Countries aiming to sharply reduce their emissions to meet climate goals must be prepared for staggering costs and looming political battles as they seek to overhaul swaths of their economies, climate analysts and economists say.
The International Renewable Energy Agency, an intergovernmental organization based in Abu Dhabi, said in March that the world would need to invest $115 trillion through 2050 in clean technologies, such as solar power and electric vehicles, to limit global warming to 1.5 degrees Celsius, or 2.7 degrees Fahrenheit. Such climate goals, made at the 2015 Paris accords, were revived in the Earth Day Climate Summit hosted last week by President Biden.
Environmentalists and some economists say the changes would translate into innovative technologies and job creation, while saving a million lives annually from lowering air pollution and circumventing higher water levels that would swamp coastal cities. Still, the upfront costs would be a challenge, requiring revamps across many sectors, including steel production, agriculture and cargo shipping.
Mr. Biden’s target of sharply reducing U.S. greenhouse-gas emissions by 2030 would force companies to speed the pace of change and present new expenses. Much of the world’s hopes for reducing carbon emissions, however, rest on China and India, which are heavily dependent on coal—considered the dirtiest fossil fuel—to generate power. China is the No. 1 emitter globally.
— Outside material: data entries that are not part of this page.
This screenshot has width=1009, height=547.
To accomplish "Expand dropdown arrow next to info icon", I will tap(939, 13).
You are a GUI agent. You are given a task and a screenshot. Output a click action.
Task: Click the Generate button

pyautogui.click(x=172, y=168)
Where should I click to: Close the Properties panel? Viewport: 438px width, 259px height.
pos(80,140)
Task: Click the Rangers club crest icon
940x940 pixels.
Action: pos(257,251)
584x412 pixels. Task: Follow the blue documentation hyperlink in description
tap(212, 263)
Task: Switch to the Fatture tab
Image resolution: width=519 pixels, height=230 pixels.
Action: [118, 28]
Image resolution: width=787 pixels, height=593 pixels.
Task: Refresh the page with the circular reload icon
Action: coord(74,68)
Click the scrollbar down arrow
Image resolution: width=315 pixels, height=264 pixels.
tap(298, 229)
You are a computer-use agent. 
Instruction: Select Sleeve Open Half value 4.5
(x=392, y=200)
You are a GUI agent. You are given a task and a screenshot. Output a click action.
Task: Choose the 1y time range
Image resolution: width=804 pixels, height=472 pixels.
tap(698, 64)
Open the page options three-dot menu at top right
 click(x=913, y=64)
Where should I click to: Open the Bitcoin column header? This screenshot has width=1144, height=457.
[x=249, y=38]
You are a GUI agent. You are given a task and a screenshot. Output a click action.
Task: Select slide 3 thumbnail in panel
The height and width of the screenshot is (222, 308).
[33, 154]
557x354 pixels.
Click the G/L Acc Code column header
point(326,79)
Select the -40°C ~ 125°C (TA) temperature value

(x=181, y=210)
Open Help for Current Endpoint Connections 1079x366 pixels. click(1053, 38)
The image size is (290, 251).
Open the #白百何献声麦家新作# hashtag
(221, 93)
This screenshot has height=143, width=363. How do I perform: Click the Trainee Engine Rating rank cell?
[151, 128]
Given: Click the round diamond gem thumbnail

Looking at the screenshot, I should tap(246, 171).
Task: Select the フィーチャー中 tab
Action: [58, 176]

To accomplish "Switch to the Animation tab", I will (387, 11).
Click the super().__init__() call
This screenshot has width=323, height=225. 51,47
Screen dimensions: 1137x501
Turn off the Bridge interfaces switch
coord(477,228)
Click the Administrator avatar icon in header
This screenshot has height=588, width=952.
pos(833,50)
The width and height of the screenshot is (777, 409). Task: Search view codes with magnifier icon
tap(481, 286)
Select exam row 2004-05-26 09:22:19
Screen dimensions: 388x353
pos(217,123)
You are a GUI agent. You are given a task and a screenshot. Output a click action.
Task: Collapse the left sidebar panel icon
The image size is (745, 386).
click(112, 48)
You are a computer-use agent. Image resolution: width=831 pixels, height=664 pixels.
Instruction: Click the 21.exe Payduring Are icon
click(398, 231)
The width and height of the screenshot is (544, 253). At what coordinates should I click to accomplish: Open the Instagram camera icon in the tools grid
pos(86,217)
David Victor, an international-relations professor at the University of California San Diego who focuses on climate policies, said getting to zero requires the difficult task of “eliminating essentially all fossil fuels.”
“What do you do about cement? What do you do about steel production? What do you do about agriculture? What do you do about aviation and shipping?” he said. “There’s a tendency when you study radical technological change to overestimate what’s possible in the near term.”
China needs to invest $21 trillion over three decades to overhaul transportation, industry and construction while building nuclear, wind and solar production facilities to reach the goal of zero net emissions by 2060, according to a report presented by China’s leading climate experts in October at Tsinghua University. That amounts to more than 2.5% of its annual gross domestic product.